# knotty pine paneling



## Guest (Apr 5, 2004)

*My knotty pine paneling experience*



Unregistered said:


> I have knotty pine paneling in one room of my home. I have sanded it all down to the bare wood. I saw a show somewhere that used some sort of pigmented wax to finish it off and give it a warm glow. Seems like the wax was used after applying some kind of a milk stain. Any ideas on how this was done or what I can use. I want a nice light warm color. thanks


I imagine a milk based stain will smell sour for some time, there are better modern day water and oil based methods to stain wood. Finishing walls with wax will be high maintenance as it will require frequent cleaning and rewaxing to keep the finish looking fresh. This method is best left for fine furniture.
I refinished my 30+ year old knotty pine paneling in my den last month. I also paneled another room w/ new panneling and matched it to the old stuff nicely with oil based stains.
The old paneling did not require staining. The wood has aged with nice colors that came out with the finish. Much, much nicer than I anticipated. I sanded first w/ 80 grit to get to bare wood and then w/ 200 grit before finishing w/ Minwax oil based semigloss polyurathane. Three coats brought out a rich golden color with red highlights in the knots and deep grains. I sanded with 200 grit in between coats.
The new paneling is white, blank of personality, so I stained the wood first w/ Golden Pecan for the golden glow and then w/ cherry stain. The cherry stain highlighted the knots and wood grain with a nice reddish tint and matched it to the old paneling. I waited about an hour between stains, and used an old teeshirt to wipe the cherry on to blend the colors to my liking. I used some scrap pine first to learn the balance of the stains before applying them to the walls..

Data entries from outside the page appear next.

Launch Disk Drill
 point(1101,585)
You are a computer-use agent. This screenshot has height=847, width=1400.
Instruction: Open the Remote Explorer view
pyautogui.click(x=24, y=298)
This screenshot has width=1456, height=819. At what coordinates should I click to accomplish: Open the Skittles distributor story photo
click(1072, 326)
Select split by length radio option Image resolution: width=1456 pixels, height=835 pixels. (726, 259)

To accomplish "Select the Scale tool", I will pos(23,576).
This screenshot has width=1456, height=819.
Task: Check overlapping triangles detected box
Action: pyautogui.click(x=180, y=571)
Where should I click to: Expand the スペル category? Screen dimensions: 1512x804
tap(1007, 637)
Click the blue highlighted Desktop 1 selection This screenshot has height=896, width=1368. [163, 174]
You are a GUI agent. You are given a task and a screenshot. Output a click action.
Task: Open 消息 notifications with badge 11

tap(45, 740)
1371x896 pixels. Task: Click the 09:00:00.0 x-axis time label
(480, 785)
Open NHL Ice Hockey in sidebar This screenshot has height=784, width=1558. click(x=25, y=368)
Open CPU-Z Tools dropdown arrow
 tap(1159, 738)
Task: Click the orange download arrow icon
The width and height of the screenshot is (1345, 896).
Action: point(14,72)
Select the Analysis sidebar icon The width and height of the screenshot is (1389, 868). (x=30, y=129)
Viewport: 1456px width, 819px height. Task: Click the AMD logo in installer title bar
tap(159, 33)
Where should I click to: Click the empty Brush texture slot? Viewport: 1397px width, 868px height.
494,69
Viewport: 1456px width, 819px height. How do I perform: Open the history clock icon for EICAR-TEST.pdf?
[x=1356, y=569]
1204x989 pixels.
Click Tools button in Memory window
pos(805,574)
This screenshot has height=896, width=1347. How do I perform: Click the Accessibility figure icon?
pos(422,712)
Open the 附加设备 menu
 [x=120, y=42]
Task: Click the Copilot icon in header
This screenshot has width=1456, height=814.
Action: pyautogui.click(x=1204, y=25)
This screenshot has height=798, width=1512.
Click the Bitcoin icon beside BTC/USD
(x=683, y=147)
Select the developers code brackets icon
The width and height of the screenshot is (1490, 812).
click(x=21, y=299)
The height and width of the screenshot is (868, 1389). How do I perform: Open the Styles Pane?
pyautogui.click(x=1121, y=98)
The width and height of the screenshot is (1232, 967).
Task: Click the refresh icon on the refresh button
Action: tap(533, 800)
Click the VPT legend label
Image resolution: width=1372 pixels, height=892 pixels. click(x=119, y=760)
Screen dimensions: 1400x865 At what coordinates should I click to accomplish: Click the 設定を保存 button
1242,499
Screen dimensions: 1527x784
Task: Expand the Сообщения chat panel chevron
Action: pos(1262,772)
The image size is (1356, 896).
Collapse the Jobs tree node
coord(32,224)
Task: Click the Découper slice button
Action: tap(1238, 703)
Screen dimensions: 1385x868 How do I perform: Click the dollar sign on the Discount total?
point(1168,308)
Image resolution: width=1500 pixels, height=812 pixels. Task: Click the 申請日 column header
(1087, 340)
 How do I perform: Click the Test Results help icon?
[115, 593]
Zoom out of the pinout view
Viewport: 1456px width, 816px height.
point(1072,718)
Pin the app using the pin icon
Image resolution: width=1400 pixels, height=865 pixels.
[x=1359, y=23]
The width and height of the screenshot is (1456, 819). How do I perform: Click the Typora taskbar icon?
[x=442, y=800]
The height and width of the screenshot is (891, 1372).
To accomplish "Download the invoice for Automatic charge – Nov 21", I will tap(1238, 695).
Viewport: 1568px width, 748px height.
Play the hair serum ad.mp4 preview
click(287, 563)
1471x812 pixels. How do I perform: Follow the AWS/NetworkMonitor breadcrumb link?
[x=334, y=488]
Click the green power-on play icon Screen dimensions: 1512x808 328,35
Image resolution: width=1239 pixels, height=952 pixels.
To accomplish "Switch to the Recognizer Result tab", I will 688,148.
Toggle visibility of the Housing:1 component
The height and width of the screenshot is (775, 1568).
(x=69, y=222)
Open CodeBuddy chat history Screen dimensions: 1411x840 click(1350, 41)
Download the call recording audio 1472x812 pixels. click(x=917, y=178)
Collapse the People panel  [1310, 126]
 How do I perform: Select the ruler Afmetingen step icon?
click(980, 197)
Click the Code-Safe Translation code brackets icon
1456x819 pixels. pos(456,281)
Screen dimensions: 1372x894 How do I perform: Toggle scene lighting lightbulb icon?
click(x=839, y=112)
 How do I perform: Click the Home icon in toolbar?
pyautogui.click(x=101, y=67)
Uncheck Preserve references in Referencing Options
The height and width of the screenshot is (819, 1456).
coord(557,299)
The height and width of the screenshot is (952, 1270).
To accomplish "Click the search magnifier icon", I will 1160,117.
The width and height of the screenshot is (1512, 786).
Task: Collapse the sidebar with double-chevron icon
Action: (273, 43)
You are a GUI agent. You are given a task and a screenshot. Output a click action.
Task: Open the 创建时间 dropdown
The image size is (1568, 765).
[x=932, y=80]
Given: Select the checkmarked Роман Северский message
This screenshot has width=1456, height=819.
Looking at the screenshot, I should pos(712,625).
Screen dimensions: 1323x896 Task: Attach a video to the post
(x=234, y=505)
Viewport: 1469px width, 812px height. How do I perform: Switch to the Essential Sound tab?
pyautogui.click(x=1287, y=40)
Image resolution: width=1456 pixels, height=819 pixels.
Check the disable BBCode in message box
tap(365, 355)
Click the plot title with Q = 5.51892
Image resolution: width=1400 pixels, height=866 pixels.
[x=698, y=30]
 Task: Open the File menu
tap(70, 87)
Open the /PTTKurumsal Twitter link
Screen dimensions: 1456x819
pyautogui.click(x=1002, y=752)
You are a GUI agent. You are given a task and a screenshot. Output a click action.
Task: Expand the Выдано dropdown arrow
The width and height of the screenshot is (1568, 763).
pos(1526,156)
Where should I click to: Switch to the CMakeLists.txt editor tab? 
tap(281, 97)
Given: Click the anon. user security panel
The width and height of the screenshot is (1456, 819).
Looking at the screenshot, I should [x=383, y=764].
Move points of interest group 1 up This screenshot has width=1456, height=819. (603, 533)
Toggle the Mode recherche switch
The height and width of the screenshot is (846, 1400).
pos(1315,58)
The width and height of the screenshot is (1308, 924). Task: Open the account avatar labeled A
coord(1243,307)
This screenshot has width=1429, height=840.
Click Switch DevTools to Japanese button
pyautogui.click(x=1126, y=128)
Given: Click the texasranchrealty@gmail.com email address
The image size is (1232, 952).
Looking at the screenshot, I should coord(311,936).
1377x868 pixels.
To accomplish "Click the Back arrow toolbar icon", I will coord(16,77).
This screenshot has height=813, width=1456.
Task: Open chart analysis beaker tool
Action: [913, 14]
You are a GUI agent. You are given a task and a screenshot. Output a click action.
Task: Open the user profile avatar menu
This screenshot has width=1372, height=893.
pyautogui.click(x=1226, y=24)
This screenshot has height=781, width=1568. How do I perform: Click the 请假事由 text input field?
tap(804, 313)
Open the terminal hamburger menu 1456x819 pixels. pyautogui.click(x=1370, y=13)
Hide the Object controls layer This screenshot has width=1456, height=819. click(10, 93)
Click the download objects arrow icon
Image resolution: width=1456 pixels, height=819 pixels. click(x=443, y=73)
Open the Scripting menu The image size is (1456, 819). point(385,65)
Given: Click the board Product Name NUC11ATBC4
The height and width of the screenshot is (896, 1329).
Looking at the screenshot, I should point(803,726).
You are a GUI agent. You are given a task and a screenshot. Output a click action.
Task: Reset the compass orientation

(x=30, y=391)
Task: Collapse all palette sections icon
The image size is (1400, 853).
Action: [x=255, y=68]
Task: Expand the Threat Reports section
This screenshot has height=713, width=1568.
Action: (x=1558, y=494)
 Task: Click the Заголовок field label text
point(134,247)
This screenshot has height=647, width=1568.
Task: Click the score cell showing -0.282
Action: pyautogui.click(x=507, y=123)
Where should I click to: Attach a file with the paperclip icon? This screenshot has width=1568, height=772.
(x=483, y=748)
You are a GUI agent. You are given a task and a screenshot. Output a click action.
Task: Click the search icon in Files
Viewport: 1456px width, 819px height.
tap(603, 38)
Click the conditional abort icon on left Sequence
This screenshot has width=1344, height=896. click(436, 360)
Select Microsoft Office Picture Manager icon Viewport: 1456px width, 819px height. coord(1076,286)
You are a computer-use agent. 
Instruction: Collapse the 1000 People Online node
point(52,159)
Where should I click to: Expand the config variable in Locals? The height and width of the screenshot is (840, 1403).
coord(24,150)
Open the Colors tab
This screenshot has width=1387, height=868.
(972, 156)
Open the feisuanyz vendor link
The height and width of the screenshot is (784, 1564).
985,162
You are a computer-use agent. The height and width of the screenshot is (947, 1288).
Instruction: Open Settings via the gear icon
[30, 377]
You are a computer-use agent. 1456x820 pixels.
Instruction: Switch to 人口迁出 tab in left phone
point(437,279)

You may want to try a satin finish instead of semigloss; test the finishes on a scrap boards to see if it fits your tastes.


----------



## Ajidahk (Mar 22, 2010)

*Knotty Pine*

So, okay, I just want to make sure I understand you right, is this the same process I would do if I want to lighten the wood and get it back to it's original light, sandy color instead of the darker stain that the pervious owner used? Do I hand sand or use an electric sander? Is there a such thing as going to rough with the sanding? How do you know if you're doing it right?


----------